Pinterest, Instagram, Vine, et al

These photo- and video-oriented have become increasingly more popular with consumers wishing to share brief visual images of products they enjoy or covet.  Obviously, these types of social media are going to be far more pertinent to a fashion designer than a manufacturer of machine screws.  But if your product or service has a tendency to provoke chatter or emotional reactions among customers, the value of these image-based networks can’t be denied.

Post photos not only of new products, but products being implemented in informative or entertaining ways.  In recent years, designers’ dresses photographed being worn by a celebrity, then Instagram’ed or tweeted, have received marketing boosts that no promotional budget could ever realize.

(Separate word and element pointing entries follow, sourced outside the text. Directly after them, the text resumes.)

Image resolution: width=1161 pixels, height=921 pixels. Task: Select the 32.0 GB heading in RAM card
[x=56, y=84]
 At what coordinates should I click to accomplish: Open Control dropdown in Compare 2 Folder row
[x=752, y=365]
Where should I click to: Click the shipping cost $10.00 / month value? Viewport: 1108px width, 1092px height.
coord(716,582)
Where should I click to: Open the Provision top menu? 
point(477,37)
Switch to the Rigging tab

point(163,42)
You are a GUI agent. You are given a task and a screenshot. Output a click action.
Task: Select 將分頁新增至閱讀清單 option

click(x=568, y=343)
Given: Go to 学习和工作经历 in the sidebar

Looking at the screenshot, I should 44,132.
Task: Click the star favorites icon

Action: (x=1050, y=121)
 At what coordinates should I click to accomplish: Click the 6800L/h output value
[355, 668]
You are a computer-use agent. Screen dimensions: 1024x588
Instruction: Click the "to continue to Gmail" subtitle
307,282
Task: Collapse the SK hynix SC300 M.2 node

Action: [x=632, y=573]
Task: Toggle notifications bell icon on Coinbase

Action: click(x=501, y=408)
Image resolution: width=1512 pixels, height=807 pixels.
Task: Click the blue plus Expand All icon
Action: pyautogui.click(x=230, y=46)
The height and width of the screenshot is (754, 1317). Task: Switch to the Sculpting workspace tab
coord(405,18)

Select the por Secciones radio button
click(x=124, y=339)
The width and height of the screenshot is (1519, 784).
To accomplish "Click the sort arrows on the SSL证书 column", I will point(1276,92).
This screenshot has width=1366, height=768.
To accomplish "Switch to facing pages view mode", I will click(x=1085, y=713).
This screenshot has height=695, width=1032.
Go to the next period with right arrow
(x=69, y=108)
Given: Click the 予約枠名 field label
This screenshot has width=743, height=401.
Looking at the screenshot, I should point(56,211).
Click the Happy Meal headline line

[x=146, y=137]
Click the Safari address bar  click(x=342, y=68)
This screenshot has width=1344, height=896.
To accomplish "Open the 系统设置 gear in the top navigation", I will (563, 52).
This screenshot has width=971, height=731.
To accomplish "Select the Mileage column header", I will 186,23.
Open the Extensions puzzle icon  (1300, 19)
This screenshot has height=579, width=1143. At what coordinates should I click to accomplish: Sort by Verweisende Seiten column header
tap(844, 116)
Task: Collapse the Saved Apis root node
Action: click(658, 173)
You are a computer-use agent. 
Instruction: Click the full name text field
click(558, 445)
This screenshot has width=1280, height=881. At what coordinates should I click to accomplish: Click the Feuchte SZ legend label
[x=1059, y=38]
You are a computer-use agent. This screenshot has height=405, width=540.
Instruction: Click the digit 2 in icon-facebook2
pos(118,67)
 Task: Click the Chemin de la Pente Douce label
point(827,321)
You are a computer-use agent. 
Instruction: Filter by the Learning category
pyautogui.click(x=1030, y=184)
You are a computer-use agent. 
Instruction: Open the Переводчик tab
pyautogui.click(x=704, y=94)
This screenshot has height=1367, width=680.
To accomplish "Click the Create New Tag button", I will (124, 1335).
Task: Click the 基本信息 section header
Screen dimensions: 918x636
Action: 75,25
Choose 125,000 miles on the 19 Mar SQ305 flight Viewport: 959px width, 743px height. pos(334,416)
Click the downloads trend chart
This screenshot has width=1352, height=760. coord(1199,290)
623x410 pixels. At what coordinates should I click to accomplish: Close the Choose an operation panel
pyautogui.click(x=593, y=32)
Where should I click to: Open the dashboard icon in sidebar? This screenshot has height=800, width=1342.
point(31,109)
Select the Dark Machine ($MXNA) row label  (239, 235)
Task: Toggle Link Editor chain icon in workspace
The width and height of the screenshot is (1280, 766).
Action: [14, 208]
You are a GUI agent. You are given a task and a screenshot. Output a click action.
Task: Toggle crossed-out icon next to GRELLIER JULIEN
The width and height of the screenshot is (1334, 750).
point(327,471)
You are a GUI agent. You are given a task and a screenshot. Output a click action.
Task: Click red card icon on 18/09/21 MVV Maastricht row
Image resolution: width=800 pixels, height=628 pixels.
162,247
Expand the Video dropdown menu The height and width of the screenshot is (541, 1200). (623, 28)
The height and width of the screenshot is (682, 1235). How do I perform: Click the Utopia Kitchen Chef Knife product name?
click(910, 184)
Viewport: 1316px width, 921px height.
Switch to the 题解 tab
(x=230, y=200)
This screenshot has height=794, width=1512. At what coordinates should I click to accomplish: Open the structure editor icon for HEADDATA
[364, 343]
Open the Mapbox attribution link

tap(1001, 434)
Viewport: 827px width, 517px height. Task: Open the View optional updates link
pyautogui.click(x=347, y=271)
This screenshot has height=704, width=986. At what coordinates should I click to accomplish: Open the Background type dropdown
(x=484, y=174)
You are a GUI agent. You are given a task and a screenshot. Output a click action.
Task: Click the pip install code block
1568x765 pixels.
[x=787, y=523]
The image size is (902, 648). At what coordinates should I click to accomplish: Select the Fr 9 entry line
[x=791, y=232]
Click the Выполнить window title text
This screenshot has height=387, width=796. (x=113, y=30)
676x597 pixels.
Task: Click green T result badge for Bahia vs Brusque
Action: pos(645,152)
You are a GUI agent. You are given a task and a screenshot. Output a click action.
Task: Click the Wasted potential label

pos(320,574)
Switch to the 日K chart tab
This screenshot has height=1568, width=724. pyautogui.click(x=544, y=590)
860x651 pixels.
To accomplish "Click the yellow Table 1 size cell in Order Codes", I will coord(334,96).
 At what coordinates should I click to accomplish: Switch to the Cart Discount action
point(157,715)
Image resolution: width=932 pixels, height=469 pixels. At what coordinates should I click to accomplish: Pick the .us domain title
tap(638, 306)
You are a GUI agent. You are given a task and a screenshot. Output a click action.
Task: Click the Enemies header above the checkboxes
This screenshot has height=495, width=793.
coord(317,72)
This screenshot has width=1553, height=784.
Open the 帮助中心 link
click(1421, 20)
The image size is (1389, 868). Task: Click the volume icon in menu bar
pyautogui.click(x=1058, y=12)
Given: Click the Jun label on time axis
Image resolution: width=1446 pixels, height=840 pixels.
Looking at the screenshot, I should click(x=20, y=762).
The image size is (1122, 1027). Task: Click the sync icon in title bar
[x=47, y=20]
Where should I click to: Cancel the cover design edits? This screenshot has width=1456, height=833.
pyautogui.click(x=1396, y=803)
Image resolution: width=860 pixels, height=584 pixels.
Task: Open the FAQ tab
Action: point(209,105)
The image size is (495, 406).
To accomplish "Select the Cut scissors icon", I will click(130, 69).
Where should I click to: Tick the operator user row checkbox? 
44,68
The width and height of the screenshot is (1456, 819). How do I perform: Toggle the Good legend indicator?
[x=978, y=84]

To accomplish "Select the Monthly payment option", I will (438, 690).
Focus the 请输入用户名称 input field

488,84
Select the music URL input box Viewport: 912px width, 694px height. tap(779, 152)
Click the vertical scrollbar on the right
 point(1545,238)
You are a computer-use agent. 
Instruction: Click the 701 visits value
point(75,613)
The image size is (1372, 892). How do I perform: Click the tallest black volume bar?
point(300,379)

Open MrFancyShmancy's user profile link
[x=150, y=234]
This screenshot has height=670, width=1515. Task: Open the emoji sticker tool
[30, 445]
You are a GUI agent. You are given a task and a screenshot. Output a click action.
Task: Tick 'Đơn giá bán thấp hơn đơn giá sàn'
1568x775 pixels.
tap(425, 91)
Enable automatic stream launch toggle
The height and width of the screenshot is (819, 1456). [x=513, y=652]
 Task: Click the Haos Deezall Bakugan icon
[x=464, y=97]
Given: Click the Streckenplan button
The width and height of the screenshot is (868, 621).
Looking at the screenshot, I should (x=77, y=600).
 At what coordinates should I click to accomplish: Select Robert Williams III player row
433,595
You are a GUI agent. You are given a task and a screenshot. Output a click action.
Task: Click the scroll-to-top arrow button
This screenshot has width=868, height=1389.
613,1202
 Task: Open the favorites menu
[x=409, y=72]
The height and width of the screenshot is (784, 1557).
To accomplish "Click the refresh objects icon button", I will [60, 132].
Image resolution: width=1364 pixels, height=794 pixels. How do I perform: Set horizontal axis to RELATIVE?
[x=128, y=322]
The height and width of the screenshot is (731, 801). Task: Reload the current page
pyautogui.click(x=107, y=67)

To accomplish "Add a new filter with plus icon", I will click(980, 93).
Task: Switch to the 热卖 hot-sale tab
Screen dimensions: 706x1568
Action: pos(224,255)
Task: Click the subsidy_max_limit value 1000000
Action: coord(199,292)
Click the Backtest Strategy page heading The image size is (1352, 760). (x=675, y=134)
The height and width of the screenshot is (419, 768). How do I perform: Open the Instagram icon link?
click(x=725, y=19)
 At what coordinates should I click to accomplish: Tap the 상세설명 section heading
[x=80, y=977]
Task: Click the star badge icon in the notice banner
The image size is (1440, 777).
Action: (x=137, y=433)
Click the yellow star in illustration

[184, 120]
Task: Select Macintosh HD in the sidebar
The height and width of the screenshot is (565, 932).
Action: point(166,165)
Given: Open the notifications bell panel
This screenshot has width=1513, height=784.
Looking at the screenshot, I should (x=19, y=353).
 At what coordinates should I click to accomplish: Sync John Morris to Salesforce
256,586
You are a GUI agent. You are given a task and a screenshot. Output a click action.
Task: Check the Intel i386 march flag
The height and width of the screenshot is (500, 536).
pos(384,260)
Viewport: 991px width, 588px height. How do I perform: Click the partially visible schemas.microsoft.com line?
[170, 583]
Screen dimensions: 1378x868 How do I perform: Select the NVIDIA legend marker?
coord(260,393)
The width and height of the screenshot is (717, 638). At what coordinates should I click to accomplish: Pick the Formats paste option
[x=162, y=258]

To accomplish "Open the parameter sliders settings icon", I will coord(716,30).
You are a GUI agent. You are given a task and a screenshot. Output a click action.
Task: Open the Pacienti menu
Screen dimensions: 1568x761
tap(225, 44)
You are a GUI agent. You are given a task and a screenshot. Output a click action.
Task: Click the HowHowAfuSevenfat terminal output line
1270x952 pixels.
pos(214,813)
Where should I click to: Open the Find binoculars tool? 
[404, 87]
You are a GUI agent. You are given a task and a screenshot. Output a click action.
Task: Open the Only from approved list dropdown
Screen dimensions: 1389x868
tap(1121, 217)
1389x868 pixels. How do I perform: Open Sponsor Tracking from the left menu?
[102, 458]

Often more effective than launching your own photo is forwarding one that a customer has shared online.  Encourage your customers to send you images of your products being utilized, being observed in unusual places, or appearing somewhere in some entertaining fashion.  The value of these organic images, not to mention the engagement of your customers in the process, can be priceless. 

Of course, you must determine if your typical customer utilizes social media as a component of their own Sales & Marketing initiatives or customer outreach.  There’s no percentage in being   the tree that falls in the forest when there’s no one there to hear it.  But in addition to using social media to provide and share your content, it’s a great “listening post” to read, watch and learn what your customers and prospects are interested in and what’s trending in your industry.

Empower the member of your staff that really “gets” and enjoys social media and allow them to own this segment of your marketing efforts. Have them create a very distinct company persona online, and encourage them to build relationships with other social media mavens.  Exchange resources with them and share one another’s with your respective followers. If you’ve got an arsenal of great content and other resources that can be parsed out as quick and digestible chunks of valuable or entertaining information, you’ve got a goldmine of lead generation tools at your disposal.